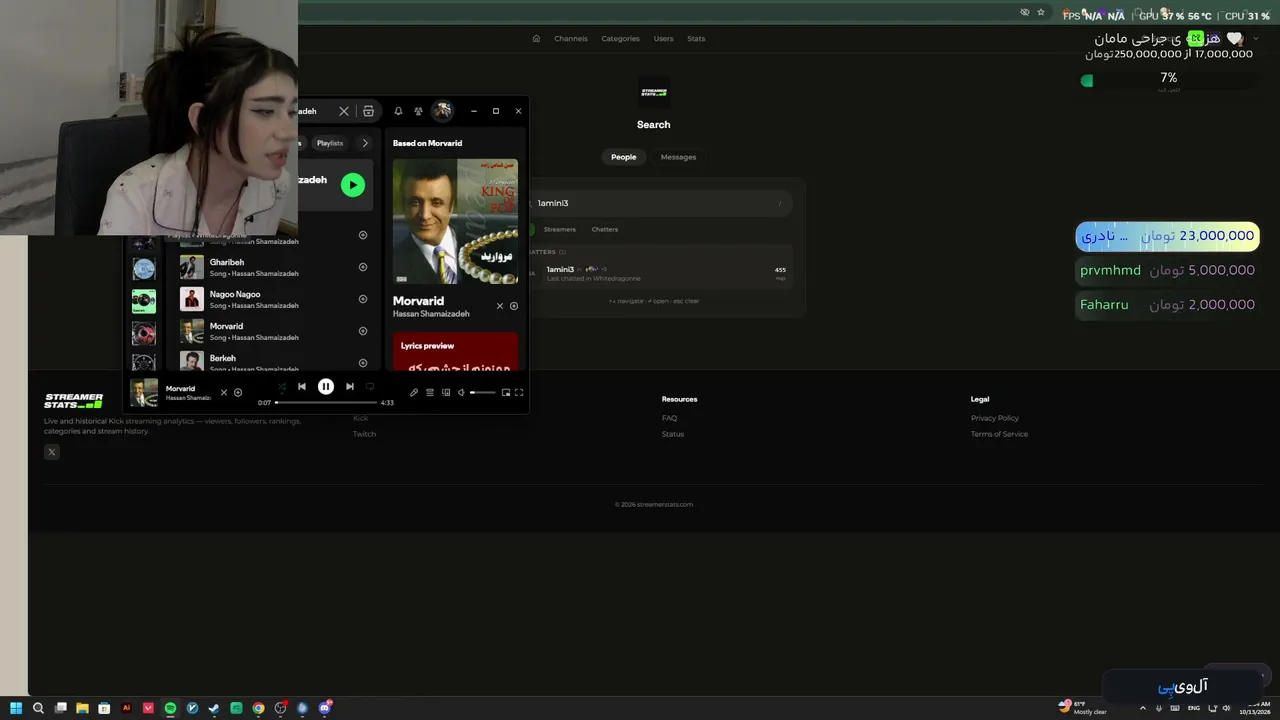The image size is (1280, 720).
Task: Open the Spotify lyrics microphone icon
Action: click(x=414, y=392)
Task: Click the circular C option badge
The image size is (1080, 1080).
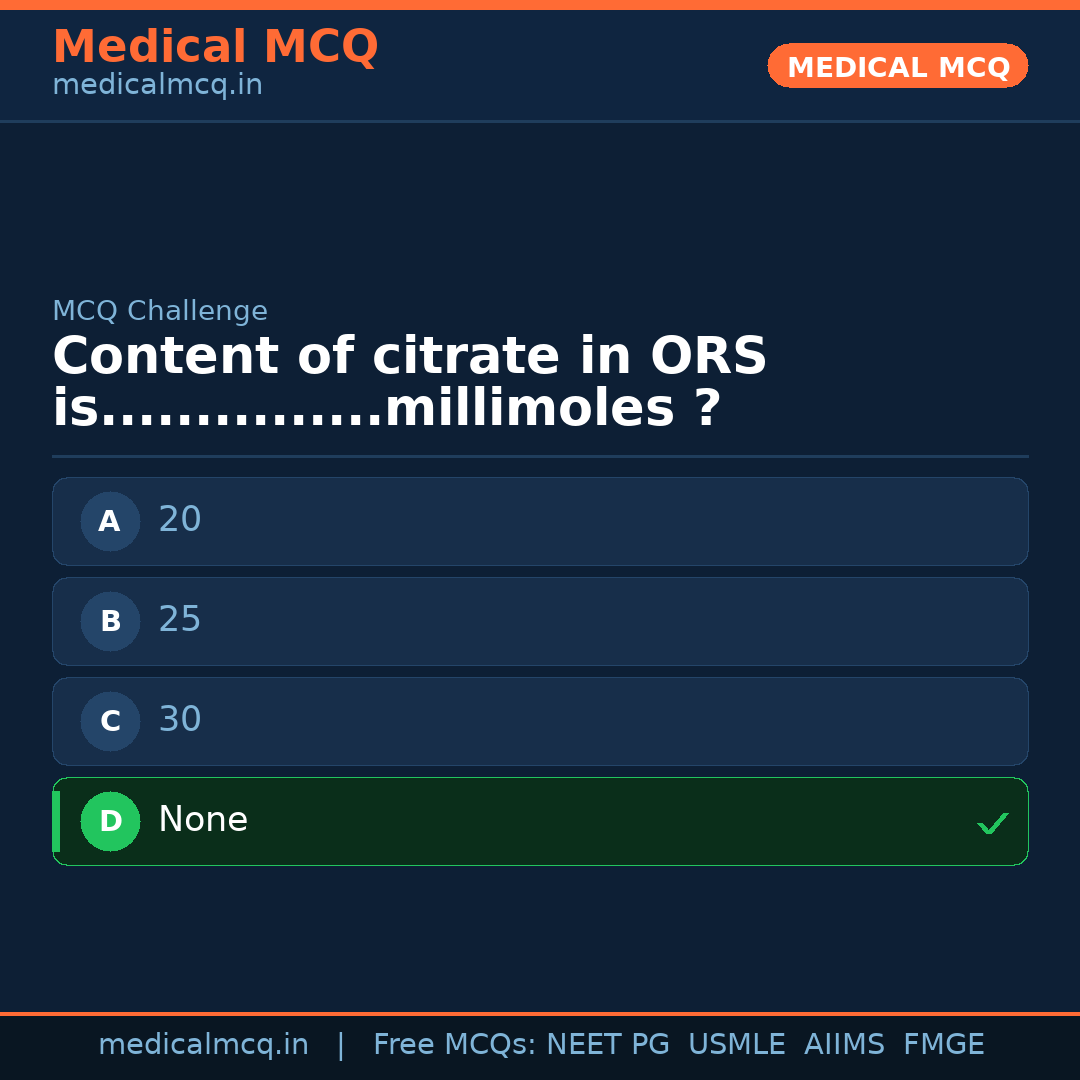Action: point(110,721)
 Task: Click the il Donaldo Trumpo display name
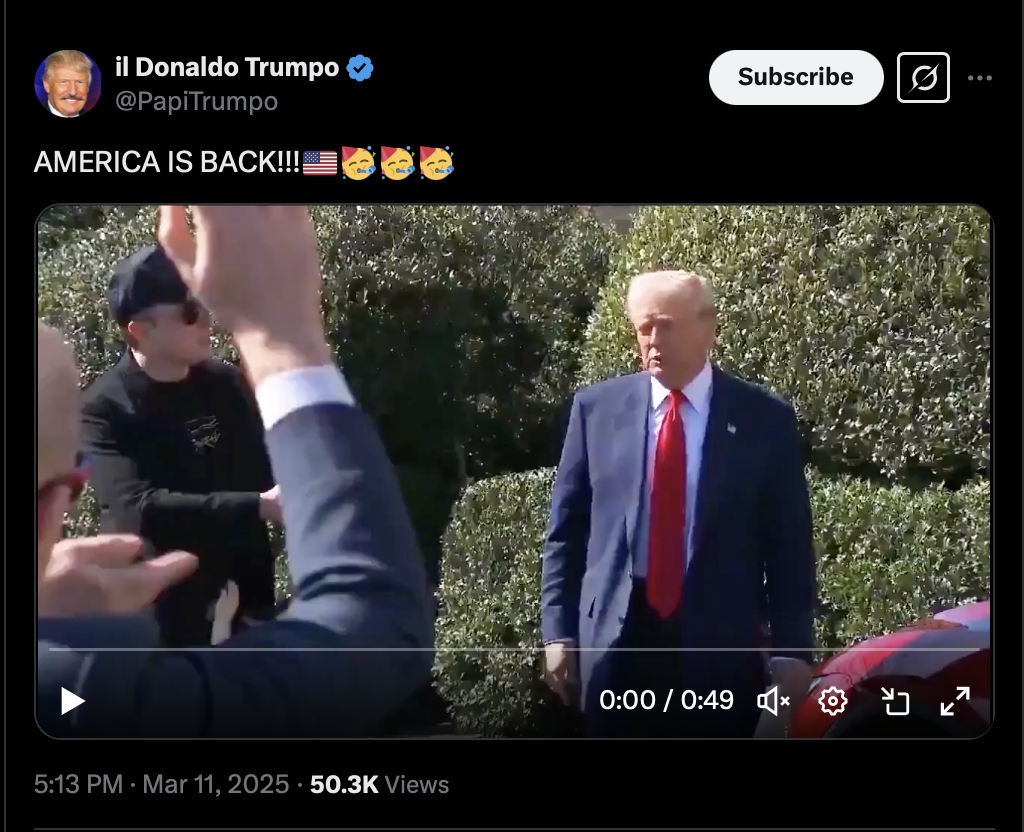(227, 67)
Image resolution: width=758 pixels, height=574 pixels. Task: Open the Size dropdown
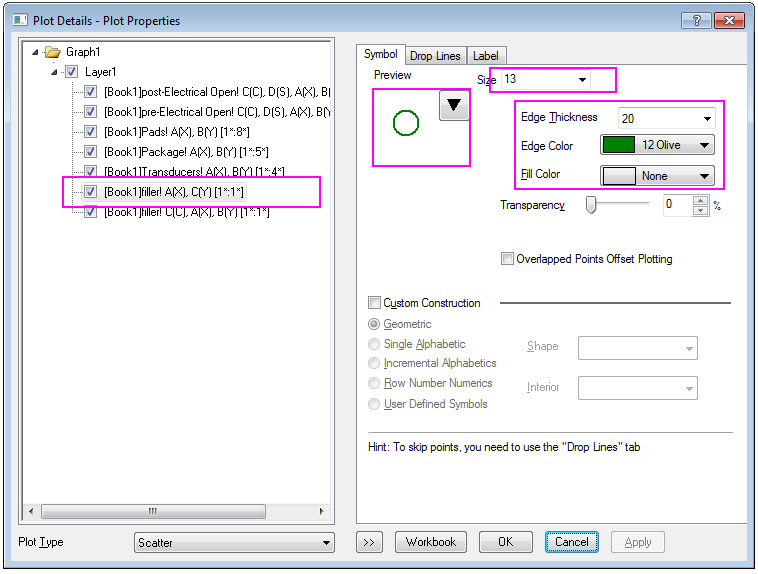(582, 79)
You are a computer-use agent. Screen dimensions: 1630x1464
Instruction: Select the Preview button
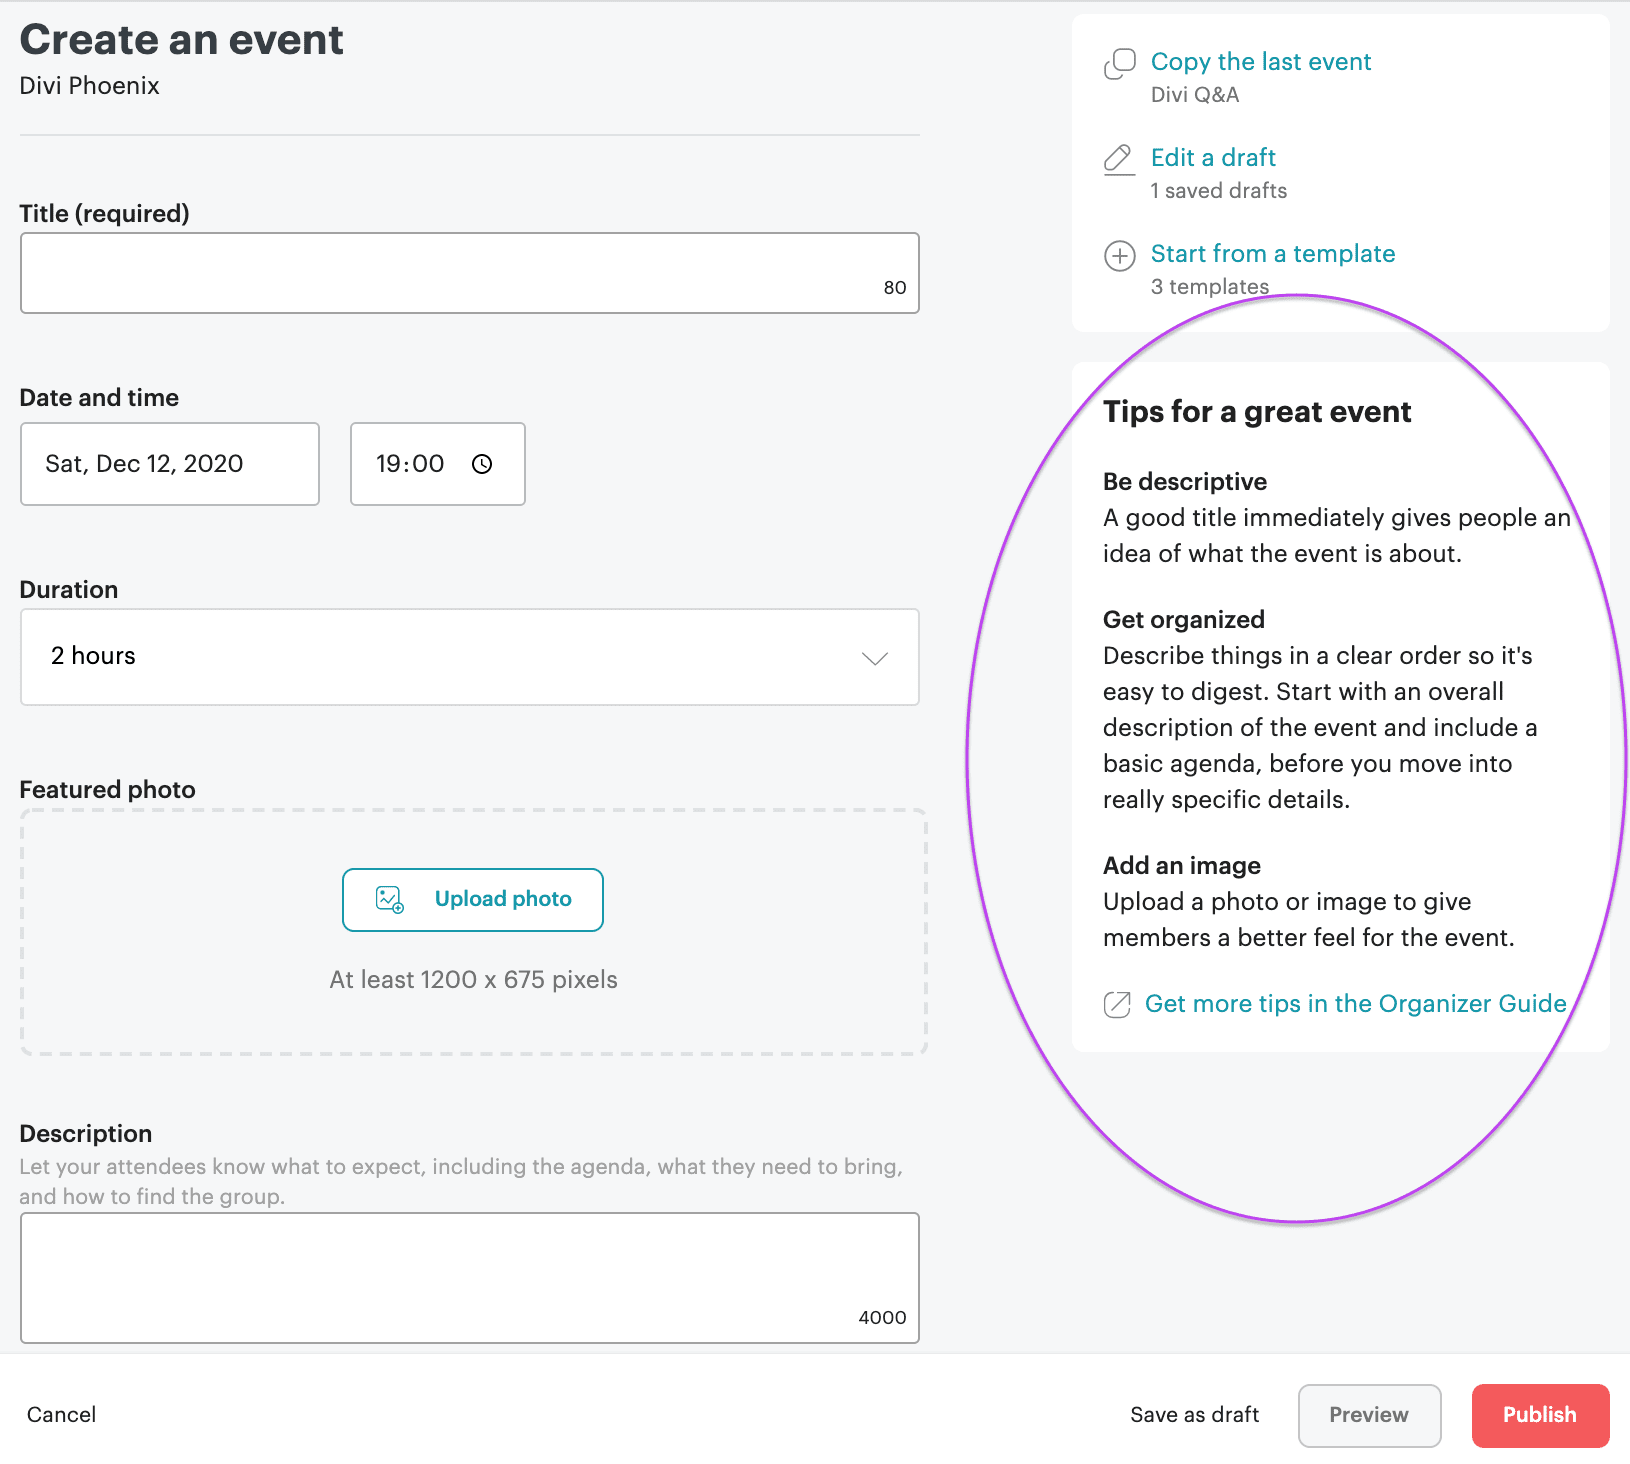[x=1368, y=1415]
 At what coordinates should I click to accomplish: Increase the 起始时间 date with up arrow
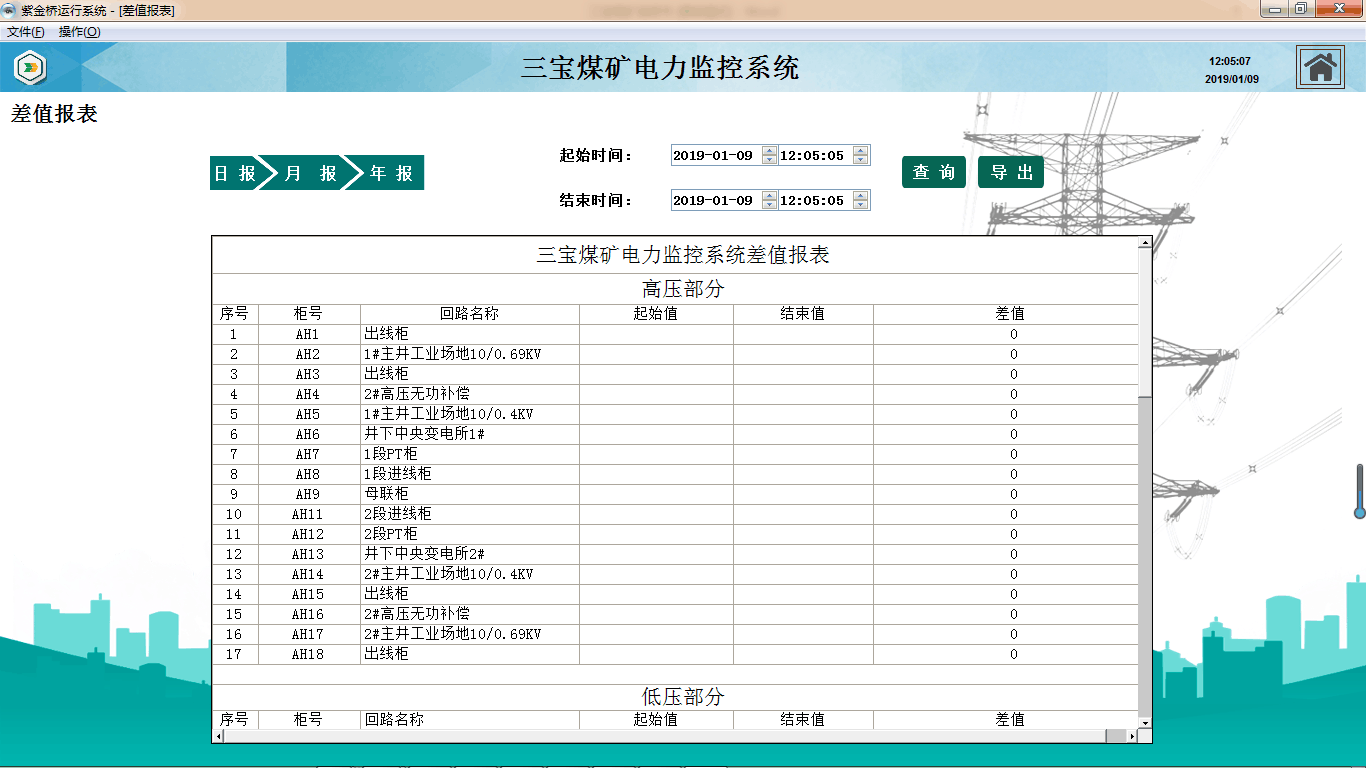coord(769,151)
--*--
▶ ASSIGNMENT:
Pictures are to be omitted. The lines from the line holding "At what coordinates" through the closing line of the data above are to be set down exactly, and nothing more.

▶ TASK OUTPUT:
 At what coordinates should I click to accomplish: Increase the 起始时间 date with up arrow
coord(769,151)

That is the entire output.